● ASSIGNED TASK:
Repeat each record that follows, keeping it identical.

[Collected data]
++++++++++++++++++++

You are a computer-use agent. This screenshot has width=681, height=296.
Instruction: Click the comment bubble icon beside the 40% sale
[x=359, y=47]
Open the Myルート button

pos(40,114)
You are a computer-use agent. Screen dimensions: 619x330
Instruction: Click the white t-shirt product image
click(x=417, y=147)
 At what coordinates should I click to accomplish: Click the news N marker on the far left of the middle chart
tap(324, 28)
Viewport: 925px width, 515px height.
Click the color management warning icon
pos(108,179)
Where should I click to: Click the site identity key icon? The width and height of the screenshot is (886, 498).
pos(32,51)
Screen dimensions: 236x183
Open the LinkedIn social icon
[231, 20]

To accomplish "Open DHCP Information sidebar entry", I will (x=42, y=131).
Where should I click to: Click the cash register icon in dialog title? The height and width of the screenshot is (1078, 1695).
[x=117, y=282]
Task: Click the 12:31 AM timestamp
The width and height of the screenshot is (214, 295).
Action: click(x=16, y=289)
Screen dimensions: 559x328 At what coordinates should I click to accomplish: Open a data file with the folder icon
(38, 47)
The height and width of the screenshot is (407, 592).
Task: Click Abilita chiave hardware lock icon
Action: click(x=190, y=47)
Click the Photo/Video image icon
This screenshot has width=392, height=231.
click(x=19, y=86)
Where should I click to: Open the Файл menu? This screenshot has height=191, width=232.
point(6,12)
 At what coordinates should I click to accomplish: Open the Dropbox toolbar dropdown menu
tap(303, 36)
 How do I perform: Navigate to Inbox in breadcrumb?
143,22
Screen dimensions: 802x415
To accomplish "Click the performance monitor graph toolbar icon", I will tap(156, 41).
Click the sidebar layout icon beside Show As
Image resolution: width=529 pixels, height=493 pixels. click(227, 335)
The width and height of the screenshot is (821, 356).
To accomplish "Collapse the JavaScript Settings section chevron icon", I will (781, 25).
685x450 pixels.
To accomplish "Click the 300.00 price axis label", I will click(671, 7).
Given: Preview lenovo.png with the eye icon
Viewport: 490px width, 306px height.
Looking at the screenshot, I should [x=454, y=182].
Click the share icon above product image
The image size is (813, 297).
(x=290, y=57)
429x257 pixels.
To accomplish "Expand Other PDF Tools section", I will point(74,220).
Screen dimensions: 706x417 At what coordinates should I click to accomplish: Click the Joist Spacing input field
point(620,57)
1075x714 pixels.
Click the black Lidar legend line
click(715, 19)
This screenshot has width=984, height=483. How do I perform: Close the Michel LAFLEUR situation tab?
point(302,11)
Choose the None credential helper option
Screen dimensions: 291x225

++++++++++++++++++++

● RESPONSE TO THIS TASK:
You are a computer-use agent. This screenshot has width=681, height=296.
Instruction: Click the comment bubble icon beside the 40% sale
[x=359, y=47]
Open the Myルート button

pos(40,114)
You are a computer-use agent. Screen dimensions: 619x330
Instruction: Click the white t-shirt product image
click(x=417, y=147)
 At what coordinates should I click to accomplish: Click the news N marker on the far left of the middle chart
tap(324, 28)
Viewport: 925px width, 515px height.
Click the color management warning icon
pos(108,179)
Where should I click to: Click the site identity key icon? The width and height of the screenshot is (886, 498).
pos(32,51)
Screen dimensions: 236x183
Open the LinkedIn social icon
[231, 20]

To accomplish "Open DHCP Information sidebar entry", I will (x=42, y=131).
Where should I click to: Click the cash register icon in dialog title? The height and width of the screenshot is (1078, 1695).
[x=117, y=282]
Task: Click the 12:31 AM timestamp
The width and height of the screenshot is (214, 295).
Action: click(x=16, y=289)
Screen dimensions: 559x328 At what coordinates should I click to accomplish: Open a data file with the folder icon
(38, 47)
The height and width of the screenshot is (407, 592).
Task: Click Abilita chiave hardware lock icon
Action: click(x=190, y=47)
Click the Photo/Video image icon
This screenshot has width=392, height=231.
click(x=19, y=86)
Where should I click to: Open the Файл menu? This screenshot has height=191, width=232.
point(6,12)
 At what coordinates should I click to accomplish: Open the Dropbox toolbar dropdown menu
tap(303, 36)
 How do I perform: Navigate to Inbox in breadcrumb?
143,22
Screen dimensions: 802x415
To accomplish "Click the performance monitor graph toolbar icon", I will tap(156, 41).
Click the sidebar layout icon beside Show As
Image resolution: width=529 pixels, height=493 pixels. click(227, 335)
The width and height of the screenshot is (821, 356).
To accomplish "Collapse the JavaScript Settings section chevron icon", I will (781, 25).
685x450 pixels.
To accomplish "Click the 300.00 price axis label", I will click(671, 7).
Given: Preview lenovo.png with the eye icon
Viewport: 490px width, 306px height.
Looking at the screenshot, I should [x=454, y=182].
Click the share icon above product image
The image size is (813, 297).
(x=290, y=57)
429x257 pixels.
To accomplish "Expand Other PDF Tools section", I will point(74,220).
Screen dimensions: 706x417 At what coordinates should I click to accomplish: Click the Joist Spacing input field
point(620,57)
1075x714 pixels.
Click the black Lidar legend line
click(715, 19)
This screenshot has width=984, height=483. How do I perform: Close the Michel LAFLEUR situation tab?
point(302,11)
Choose the None credential helper option
Screen dimensions: 291x225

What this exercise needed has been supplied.